Error Directive in the default message
UnauthorizedError DO NOT retry with different arguments (set the env var)
PaymentRequiredError DO NOT retry; try a different connector or inform the user
RateLimitError (burst) DO NOT retry immediately; pick another connector or stop
RateLimitError (quota) DO NOT retry; use another connector or wait for the cycle
ProviderError (408) DO NOT immediately retry; pick a different connector
ProviderError (5xx) likely transient; pick another connector; do not loop
ProviderError (other 4xx) DO NOT retry with the same parameters
ParseError DO NOT retry; pick a different connector or report
EmptyDataError (no DO NOT directive) — adjust parameters and try again

Programmatic readers should use attributes, not strings

Inspect exc.status_code, exc.retry_after, exc.quota_exhausted, exc.env_var, or exc.query_params for control flow.
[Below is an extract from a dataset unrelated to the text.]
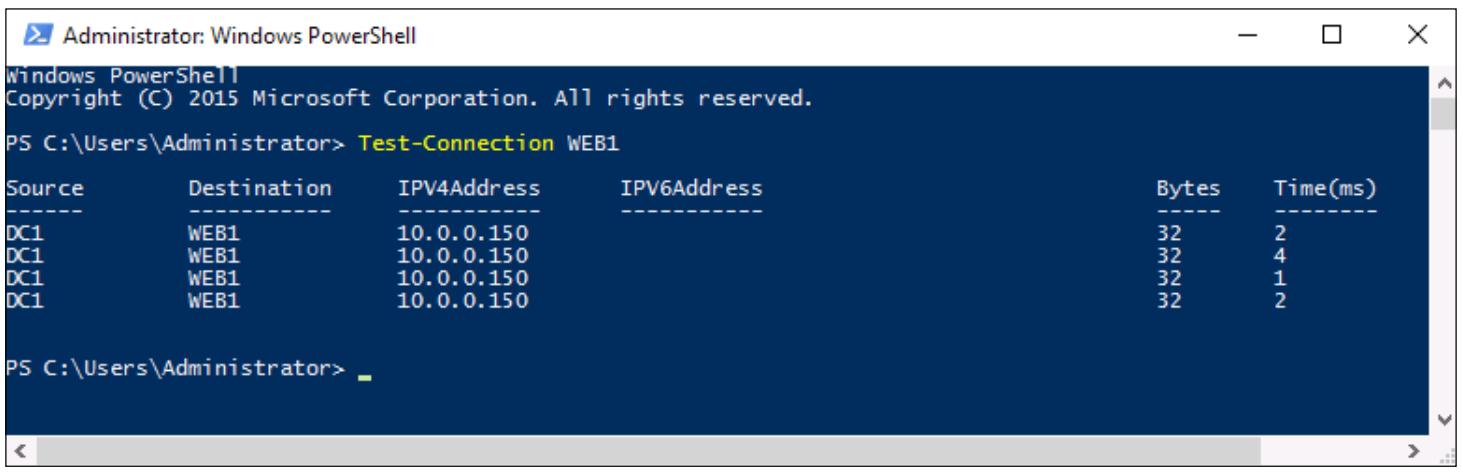Click the Source column header
Screen dimensions: 1461x474
44,186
The message strings are stable but exist for the agent's prose context, not for branching.

Overriding the message

Every typed subclass except InvalidParameterError (whose message is mandatory) accepts an optional message= that wins verbatim — the kernel default is then not built. Use it when you carry agent-useful upstream context the kernel cannot construct, such as a provider's own JSON error_code. The discriminating attributes are still set even when you override.

from parsimony.errors import PaymentRequiredError

exc = PaymentRequiredError(
    "premium", message="error_code=10005: historical-data restriction"
)
assert str(exc) == "error_code=10005: historical-data restriction"
assert exc.provider == "premium"  # attribute still set

An override bypasses the kernel's safety wording

When you supply message=, you own the agent-facing text. Keep it free of URLs, tokens, and raw upstream prose — those can leak credentials or carry prompt-injection vectors into an agent loop. Prefer the kernel default unless the extra context is genuinely worth the responsibility.
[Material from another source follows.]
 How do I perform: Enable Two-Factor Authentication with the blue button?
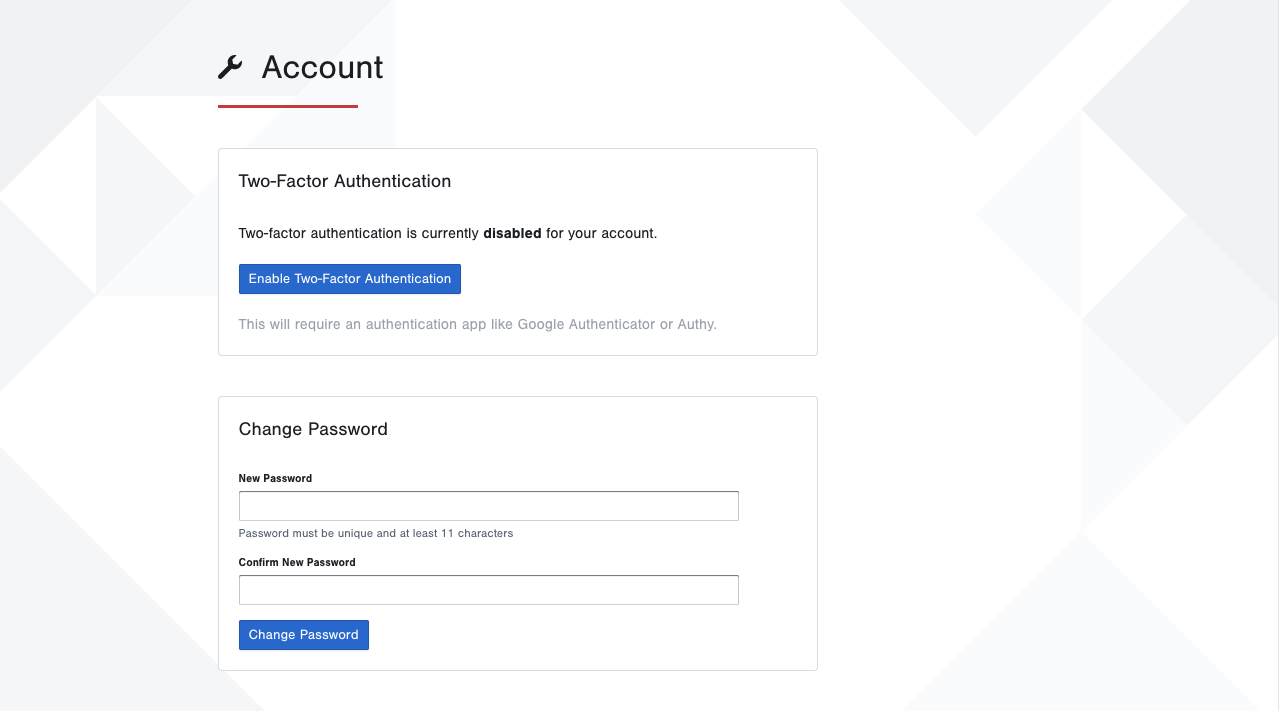click(350, 279)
Note that the gate is on truthiness across every typed subclass (whether the constructor writes if message: or message or <default>), so an empty string "" falls through to the default rather than overriding it.

How HTTP statuses become typed errors

You rarely map statuses by hand. The HTTP transport layer does it for you: its map_http_error and map_timeout_error helpers translate an httpx response or timeout into the right typed error, chained from the original exception and stripped of URLs and secrets.

Upstream Mapped to
401 / 403 UnauthorizedError
402 PaymentRequiredError
429 RateLimitError (with retry_after parsed from the response)
any other status ProviderError(status_code=...)
connection timeout ProviderError(status_code=408)
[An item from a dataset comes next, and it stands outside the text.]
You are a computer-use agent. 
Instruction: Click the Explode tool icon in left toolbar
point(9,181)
The retry-after parser clamps its result into (0, 86400] precisely so it never trips RateLimitError's epoch guard — the two are coupled by design.

Catalog-side errors

CatalogNotFoundError also subclasses ConnectorError, but it is raised by the Catalog layer when a configured or lazily-cached catalog bundle is missing or unreachable (a bad URL, a missing Hugging Face repo, an absent on-disk cache with no build path). It is not re-exported from the top-level parsimony package — import it from the submodule:

from parsimony.errors import CatalogNotFoundError

exc = CatalogNotFoundError("Catalog bundle not present at file:///tmp/missing")
print(str(exc))
# Catalog bundle not present at file:///tmp/missing. DO NOT retry.
print(exc.provider)  # catalog

Its constructor mirrors the base signature, not the typed subclasses: message is positional and provider is keyword-only (defaulting to "catalog"). It guarantees a DO NOT retry directive idempotently — appending . DO NOT retry. only if the phrase is not already present — so agents do not tight-loop on a bad URL.